Administration methods of the sensory and motor tests for CTS diagnosis were very diverse across the included studies. For instance, the four studies assessing the diagnostic accuracy of vibrometry had four different methods in testing and different decision rules for positive test results. The same principle applies to the hand grip strength, hypoesthesia, pinch grip strength, and SWMFs tests. We advise clinicians and researchers should carefully consider their ability to replicate test methods (as reported in Table 2) when deciding on selecting a sensory or motor test to rule in/out CTS.

We did not exclude studies based on the choice for reference standard. Due to the lack of a gold standard for CTS diagnosis [4], and the nature of CTS as a clinical syndrome, there is no universal agreement on a reference standard. The most commonly used reference standard in the included studies was NCS. While some might consider NCS as the most definitive reference standard, it can have false positive and negative results [4]. That is, there can be abnormal results in patients who have no symptoms, and patients with persistent symptoms without positive NCS can show benefit following carpal tunnel release. Similar to our previous SR of the diagnostic accuracy of scales, questionnaires and hand symptom diagrams [12], the highest sensitivities and specificities occurred when taking other clinical tests and history as the reference standard [8, 22, 25, 26]. For instance, in the study done by Dale et al. 2011, among the three reference standards used, the highest diagnostic accuracy values occurred when taking Katz and Stirrat’s hand symptom diagram as the reference standard [8].

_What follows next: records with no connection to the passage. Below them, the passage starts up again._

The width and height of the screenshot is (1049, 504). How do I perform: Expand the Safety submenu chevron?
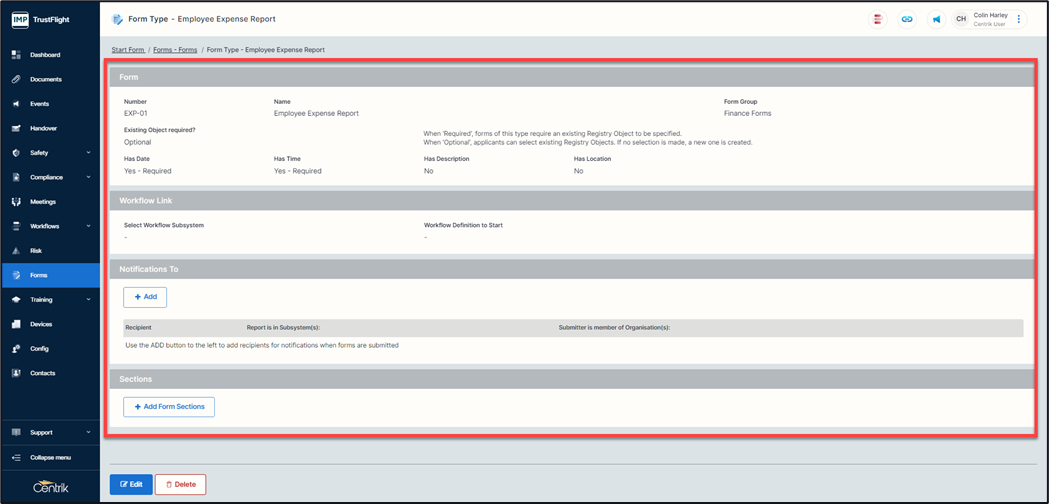(89, 153)
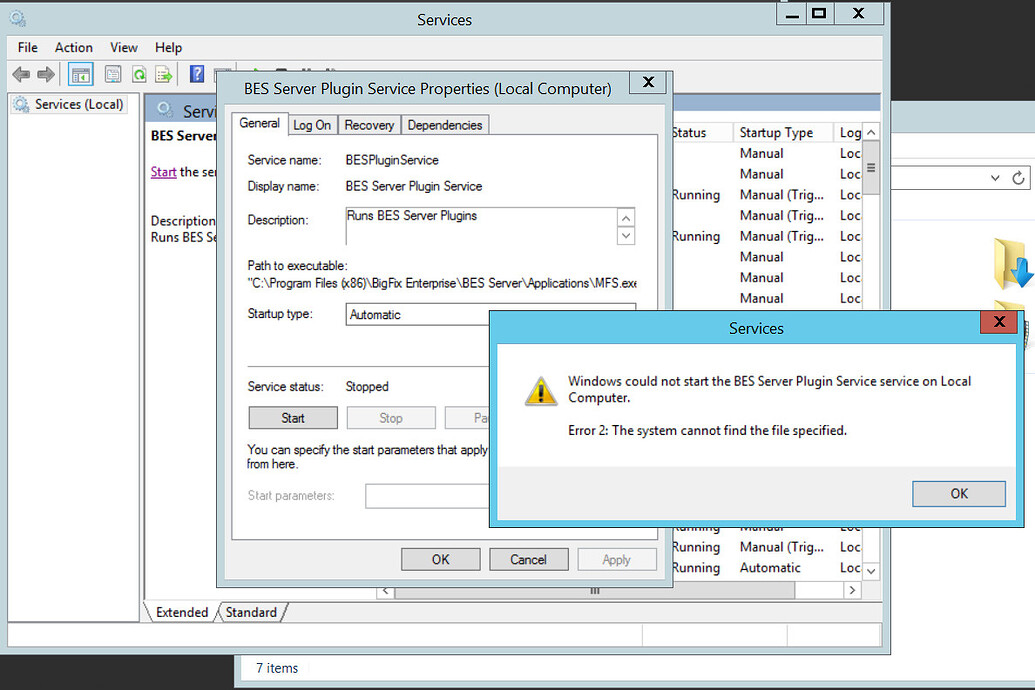Click the Export List toolbar icon

click(x=163, y=73)
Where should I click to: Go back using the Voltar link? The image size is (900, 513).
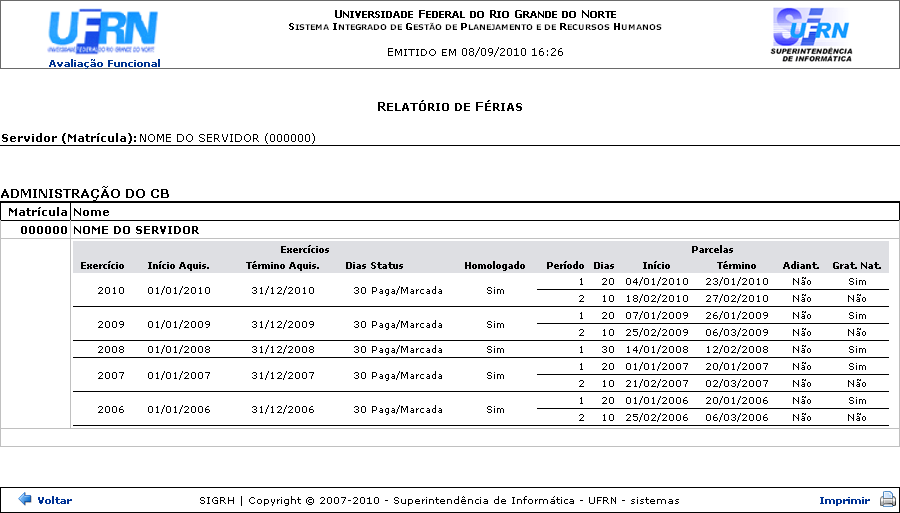point(54,500)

Study limitations and future directions

A limitation of the current study was that we did not conduct a meta-analysis. Due to the heterogeneity in the tests methods, reference standards, and decision rules for positive tests thresholds, meta-analysis was precluded, and we reported the results narratively. A second limitation that we would like to acknowledge is the possibility of a publication bias, because we only included published literature, not the gray literature. Our choice of only including published literature is justifiable by the argument that we intended to produce a synthesis of the available peer-reviewed evidence-based literature. As with any other review, we might have missed some studies. Although we designed the search strategy in consultation with a health science research librarian, it is possible that we did not capture all of the available evidence.

We recommend future studies produce evidence with the highest quality and the lowest risk of bias by adhering strictly to the established guidelines. Moreover, there is a great need for studies assessing the clinical triangulation process of combining several categories of clinical diagnostic tests.

Conclusion

The evidence reported in this study was obtained mostly from studies at risk of bias. Among the included studies none of the sensory or motor tests had consistently high diagnostic accuracy properties reported by high quality evidence. Confirming the value of a single sensory or motor test for CTS diagnosis is pending future robust research. From the evidence available at present, none of these methods appear promising in hel** to make a definitive diagnosis in the individual patient (though they are useful in demonstrating that both sensory and motor function are impaired by CTS when used in cohorts of patients in research studies).